Challenge → Recast the listing below as a JSON list of strings with one string per line, skipping blank lines. Leave the pictures out of the answer.

Input data →
"""
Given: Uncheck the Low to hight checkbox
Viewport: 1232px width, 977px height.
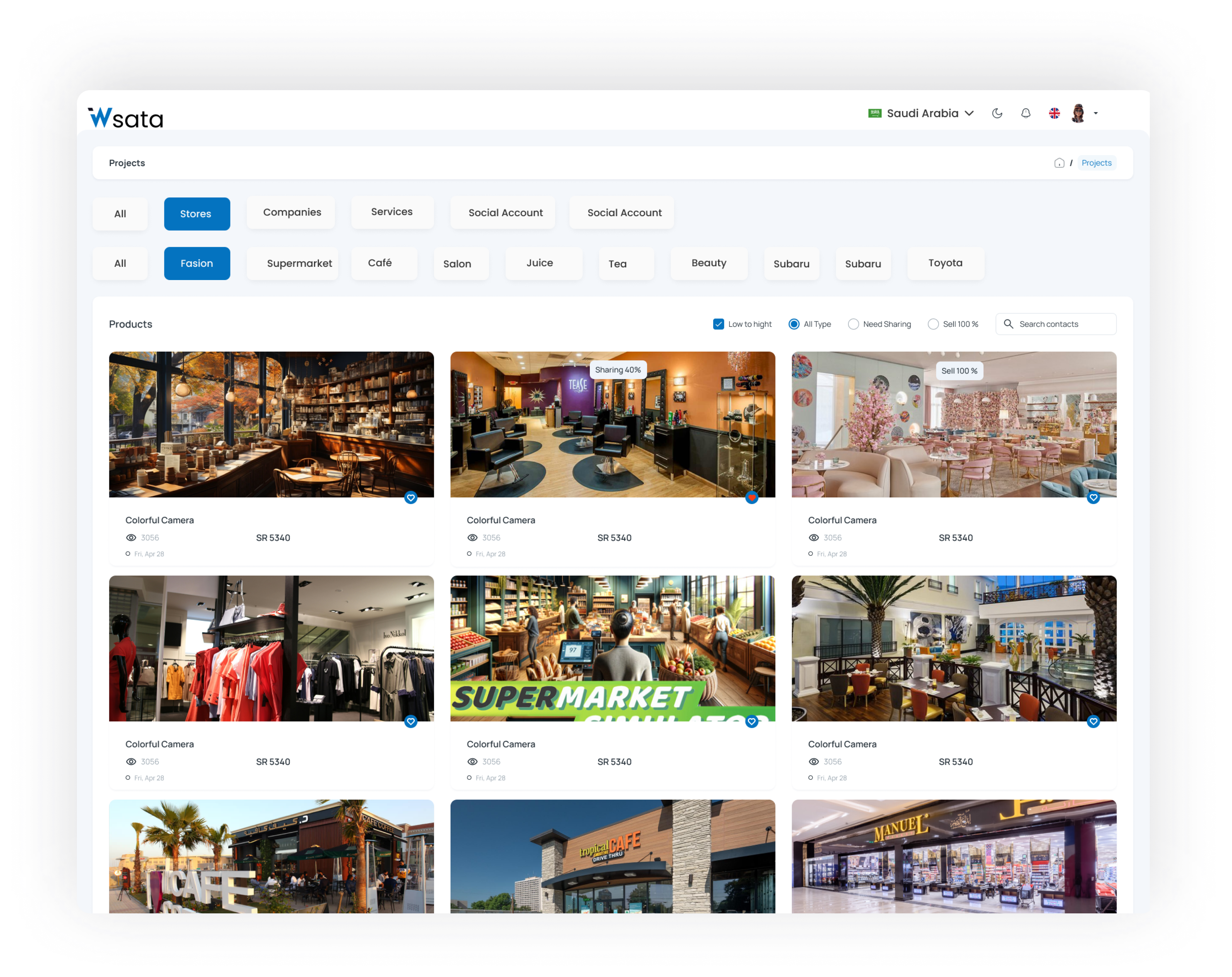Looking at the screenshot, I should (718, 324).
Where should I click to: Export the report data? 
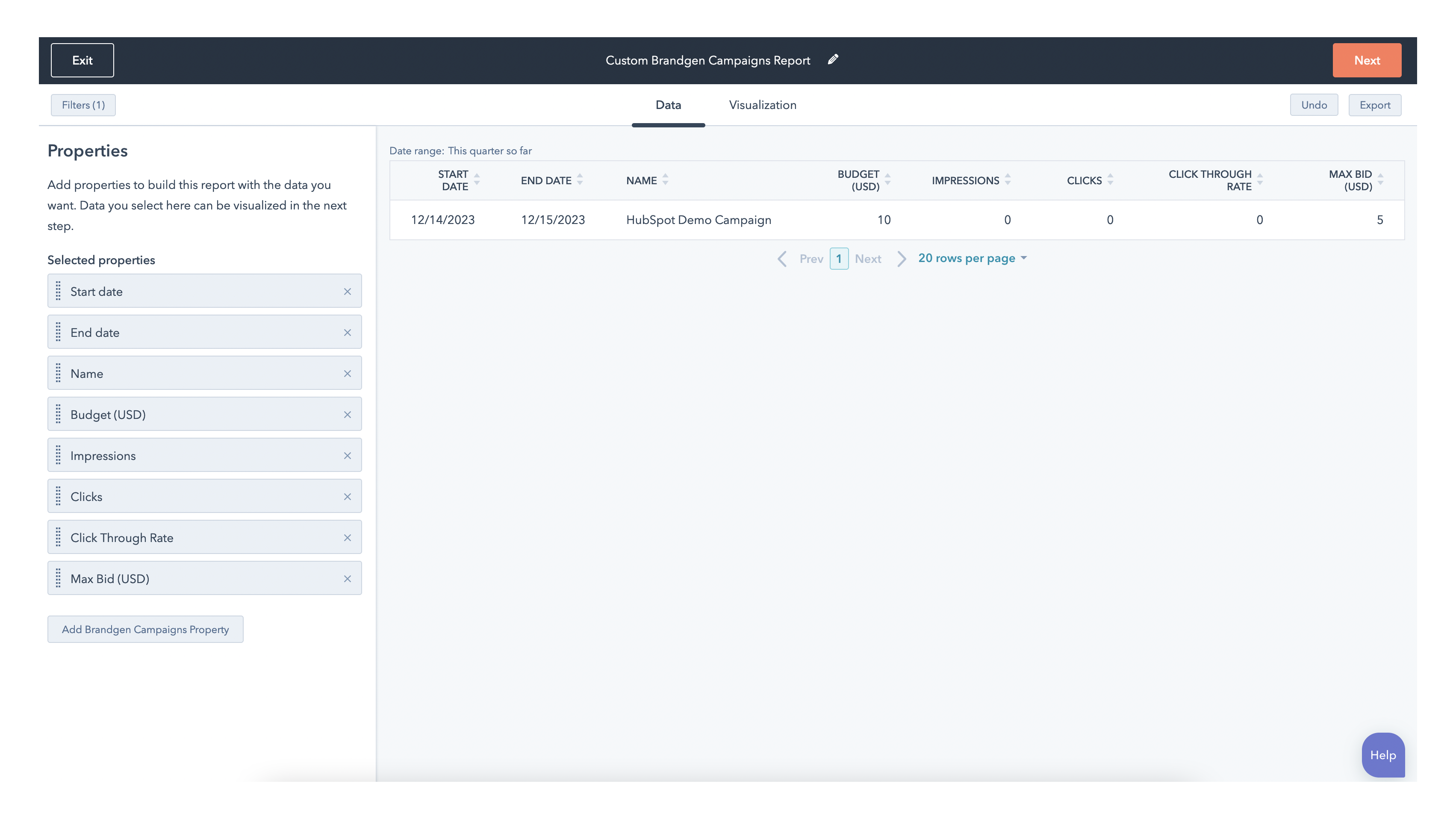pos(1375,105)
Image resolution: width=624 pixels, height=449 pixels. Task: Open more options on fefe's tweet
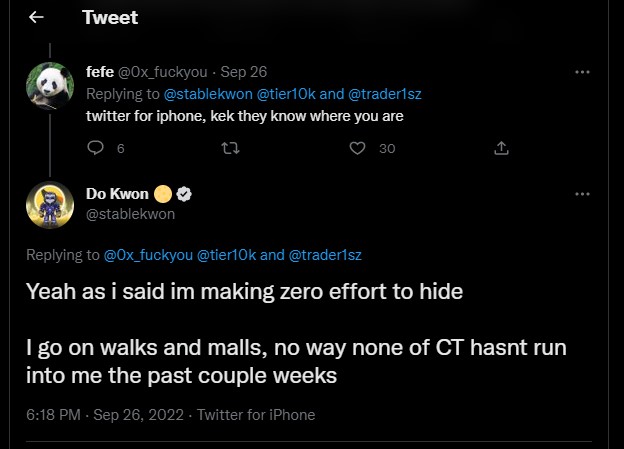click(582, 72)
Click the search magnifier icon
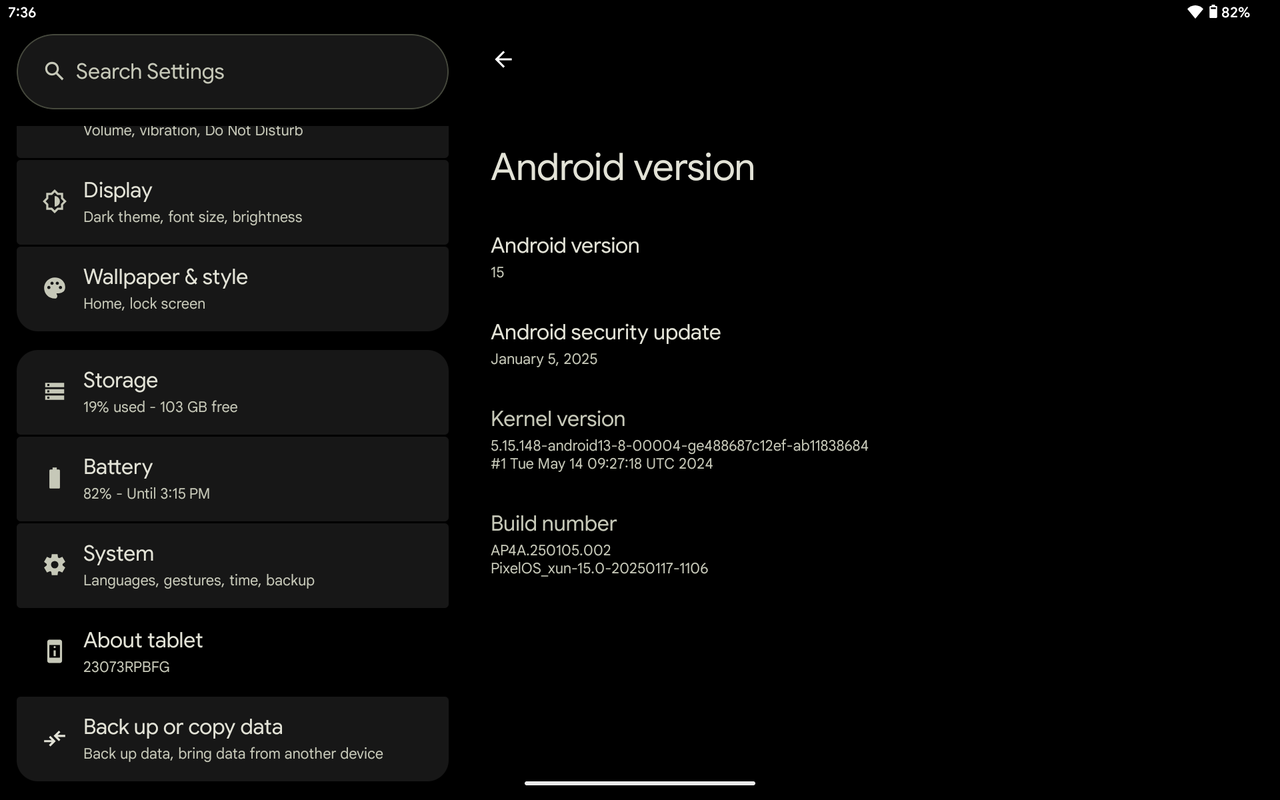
"""
Reply to the task →
[
  "Given: Uncheck the Low to hight checkbox",
  "Viewport: 1232px width, 977px height.",
  "Looking at the screenshot, I should (718, 324).",
  "Where should I click to: Export the report data? ",
  "pos(1375,105)",
  "Image resolution: width=624 pixels, height=449 pixels. Task: Open more options on fefe's tweet",
  "click(582, 72)",
  "Click the search magnifier icon"
]